# Material for this exercise:
--- --- ---

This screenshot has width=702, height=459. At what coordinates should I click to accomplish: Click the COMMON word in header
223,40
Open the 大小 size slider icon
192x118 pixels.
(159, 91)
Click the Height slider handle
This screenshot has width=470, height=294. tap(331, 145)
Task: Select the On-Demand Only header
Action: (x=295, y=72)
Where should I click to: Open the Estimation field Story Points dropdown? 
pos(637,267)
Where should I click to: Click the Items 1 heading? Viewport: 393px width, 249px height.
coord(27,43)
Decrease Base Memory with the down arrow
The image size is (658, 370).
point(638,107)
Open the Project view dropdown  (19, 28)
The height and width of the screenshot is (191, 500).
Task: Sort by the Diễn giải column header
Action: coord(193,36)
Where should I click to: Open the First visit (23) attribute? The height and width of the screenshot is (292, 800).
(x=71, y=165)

--- --- ---

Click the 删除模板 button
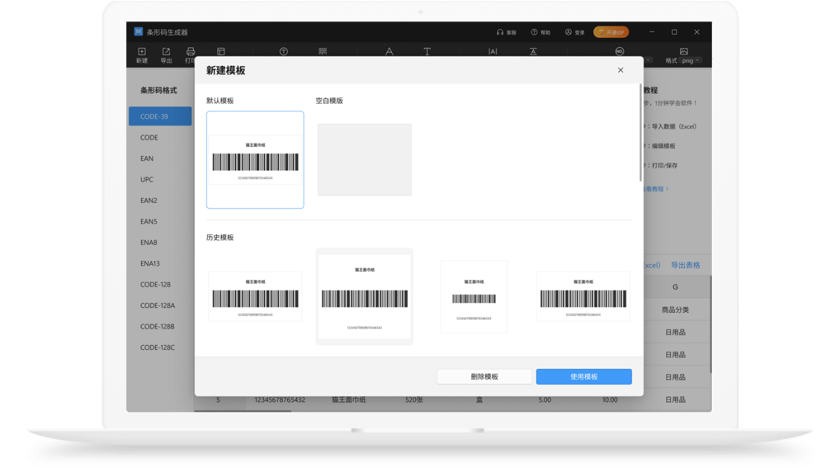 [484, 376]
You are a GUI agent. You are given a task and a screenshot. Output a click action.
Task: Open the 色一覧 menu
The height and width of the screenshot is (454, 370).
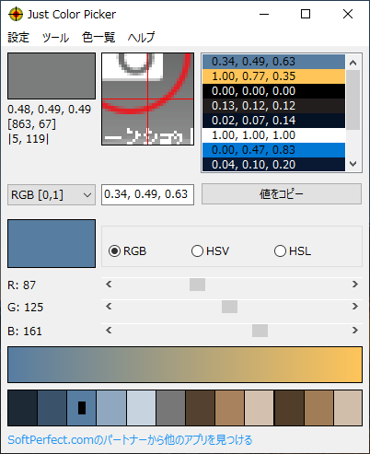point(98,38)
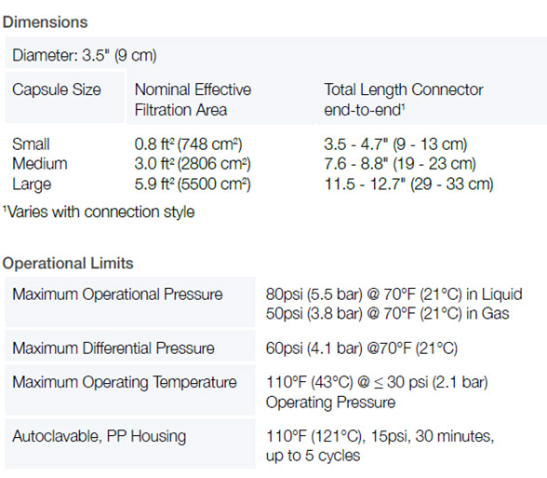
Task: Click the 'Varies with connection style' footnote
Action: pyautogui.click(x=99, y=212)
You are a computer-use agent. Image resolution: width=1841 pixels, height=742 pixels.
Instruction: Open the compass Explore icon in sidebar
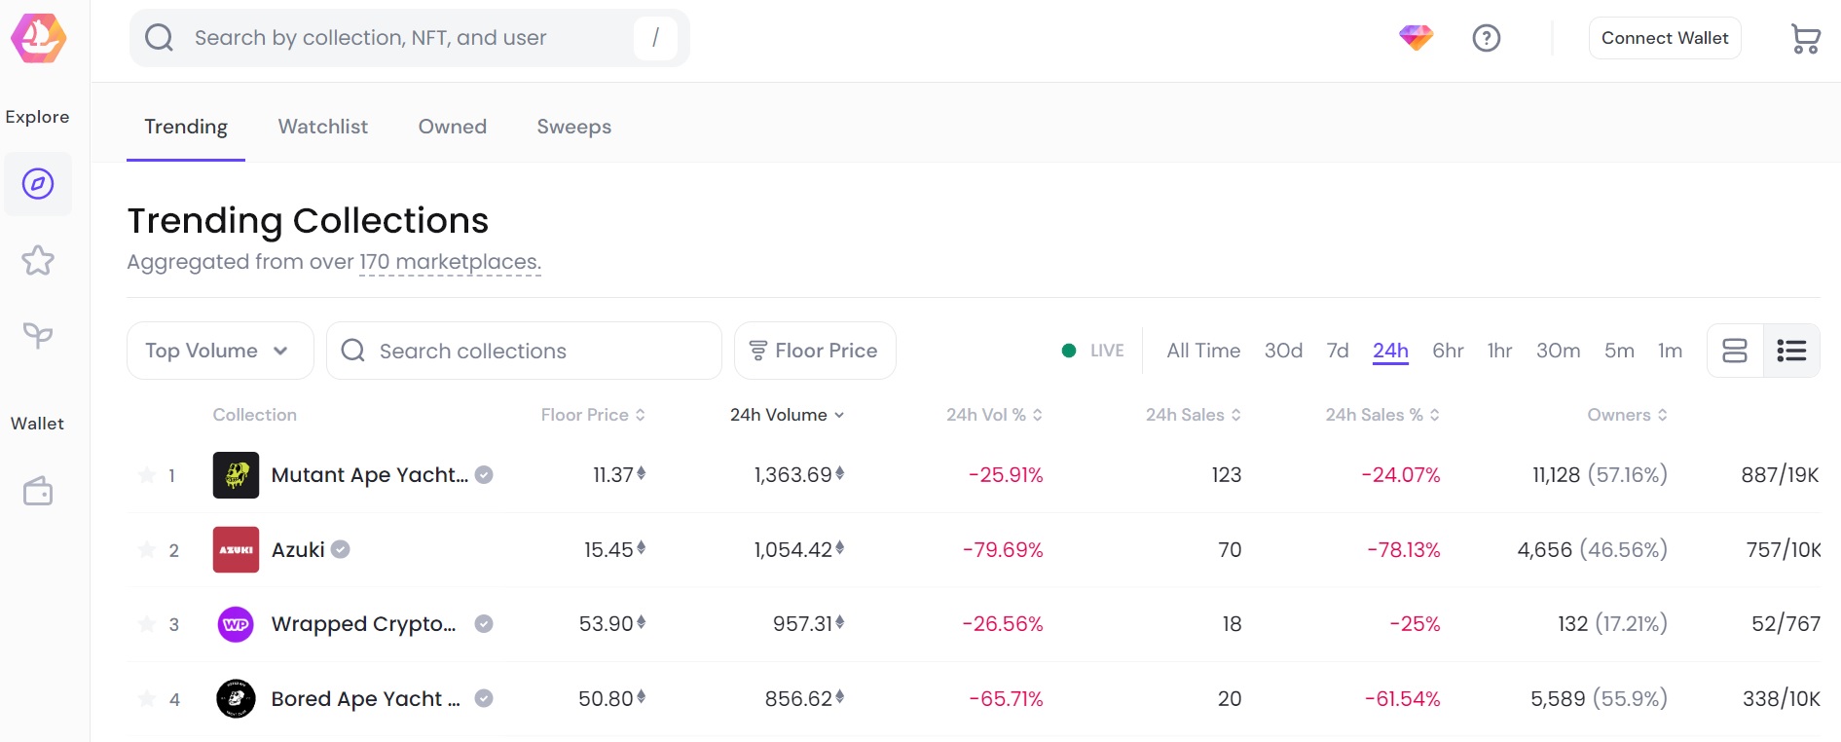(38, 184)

--- --- ---

# Exercise goal:
Across the entries above, find each line with the word "agent" and please copy it out.

# Finished exercise:
You are a GUI agent. You are given a task and a screenshot. Output a click action.
You are a computer-use agent. Image resolution: width=1841 pixels, height=742 pixels.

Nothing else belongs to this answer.